Lyel

redisblacklove

Quand Philae tomba nez à nez avec Lyel, elle cru d'abord à un signe de la vie lui disant qu'elle arriverait à passer à autre chose. Mais plus la jeune femme apprenait à la connaître, plus elle songeait à une mauvaise blague.

Lyel, seulement âgée de 14 ans avait la maturité d'une jeune qui avait une vingtaine d'années, c'était pour cette raison qu'on lui donnait rarement moins de 18 ans, l'âge de Philae. L'écart n'était pas si grand, mais dans le contexte de l'adolescence personne ne songeait à une relation amicale ou amoureuse avec une personne ayant quatre années de plus.

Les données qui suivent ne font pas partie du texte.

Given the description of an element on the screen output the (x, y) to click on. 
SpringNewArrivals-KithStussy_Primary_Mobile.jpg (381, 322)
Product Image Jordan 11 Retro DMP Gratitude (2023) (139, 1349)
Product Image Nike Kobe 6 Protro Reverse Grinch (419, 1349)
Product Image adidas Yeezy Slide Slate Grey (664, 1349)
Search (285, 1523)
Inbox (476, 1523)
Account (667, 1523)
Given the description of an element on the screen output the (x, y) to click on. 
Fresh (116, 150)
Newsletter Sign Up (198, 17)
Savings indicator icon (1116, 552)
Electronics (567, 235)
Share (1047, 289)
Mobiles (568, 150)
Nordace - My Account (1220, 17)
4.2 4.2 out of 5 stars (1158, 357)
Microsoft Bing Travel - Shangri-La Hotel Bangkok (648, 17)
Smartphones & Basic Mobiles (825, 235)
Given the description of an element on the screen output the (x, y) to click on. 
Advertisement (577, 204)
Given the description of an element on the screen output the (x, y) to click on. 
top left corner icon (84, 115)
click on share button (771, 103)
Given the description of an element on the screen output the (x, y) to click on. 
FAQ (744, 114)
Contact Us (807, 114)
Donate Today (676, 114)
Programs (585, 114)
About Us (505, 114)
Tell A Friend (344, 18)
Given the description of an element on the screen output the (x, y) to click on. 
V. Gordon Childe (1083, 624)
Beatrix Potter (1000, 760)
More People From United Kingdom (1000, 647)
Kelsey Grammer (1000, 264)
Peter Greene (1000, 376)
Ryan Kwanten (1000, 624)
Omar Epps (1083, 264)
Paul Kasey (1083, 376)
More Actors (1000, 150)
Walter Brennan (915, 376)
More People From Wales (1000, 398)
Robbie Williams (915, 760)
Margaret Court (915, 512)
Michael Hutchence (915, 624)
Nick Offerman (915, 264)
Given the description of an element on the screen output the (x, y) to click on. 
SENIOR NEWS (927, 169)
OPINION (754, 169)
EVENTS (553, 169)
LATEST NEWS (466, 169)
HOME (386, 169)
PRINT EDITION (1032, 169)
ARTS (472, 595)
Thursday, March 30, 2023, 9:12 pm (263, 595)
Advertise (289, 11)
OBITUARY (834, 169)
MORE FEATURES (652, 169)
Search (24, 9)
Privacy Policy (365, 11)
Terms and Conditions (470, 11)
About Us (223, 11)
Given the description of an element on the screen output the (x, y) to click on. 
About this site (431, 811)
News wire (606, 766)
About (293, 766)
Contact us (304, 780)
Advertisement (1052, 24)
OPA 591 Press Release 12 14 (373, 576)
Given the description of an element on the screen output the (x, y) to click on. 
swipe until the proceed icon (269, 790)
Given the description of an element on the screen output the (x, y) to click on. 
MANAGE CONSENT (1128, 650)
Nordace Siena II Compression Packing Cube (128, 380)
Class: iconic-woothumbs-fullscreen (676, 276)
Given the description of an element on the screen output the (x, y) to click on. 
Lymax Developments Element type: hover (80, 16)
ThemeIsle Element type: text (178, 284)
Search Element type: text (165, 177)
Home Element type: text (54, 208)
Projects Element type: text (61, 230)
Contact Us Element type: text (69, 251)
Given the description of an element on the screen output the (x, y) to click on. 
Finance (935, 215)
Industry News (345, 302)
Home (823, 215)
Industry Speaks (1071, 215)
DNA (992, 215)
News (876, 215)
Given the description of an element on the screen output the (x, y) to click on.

Sans grande surprise, les deux jeunes bravèrent les idées reçues et se trouvèrent rapidement de nombreux points communs. Lyel voyait en Philae un modèle de sagesse et de responsabilités qu'elle n'avait pas encore pu acquérir. Mais malgré cette complicité naissante, la doyenne qui s'était éprise d'un amour grandissant de jour en jour pour la cadette tentait de le dissimuler. Elle voyait en elle la Zélie qui autrefois, s'était plantée en plein dans son cœur. Elle entamait une lente descente périlleuse dans les souvenirs et les sentiments naissants.

Malgré tout cela, il y avait un grand nombre de choses qui séparaient les deux adolescentes d'une belle histoire d'amour. La différence d'âge serrait prise pour un abus de Philae envers Lyel. L'ignorance de la cadette sur les sentiments pourrait être maladroitement utilisée. L'acharnement à vouloir aider sa belle qui, telle que le feu, pouvait rapidement se propager et tout détruire sur son passage, dont et surtout la benjamine. Tant de caractéristiques qui nuiraient à leur relation et à leurs deux êtres.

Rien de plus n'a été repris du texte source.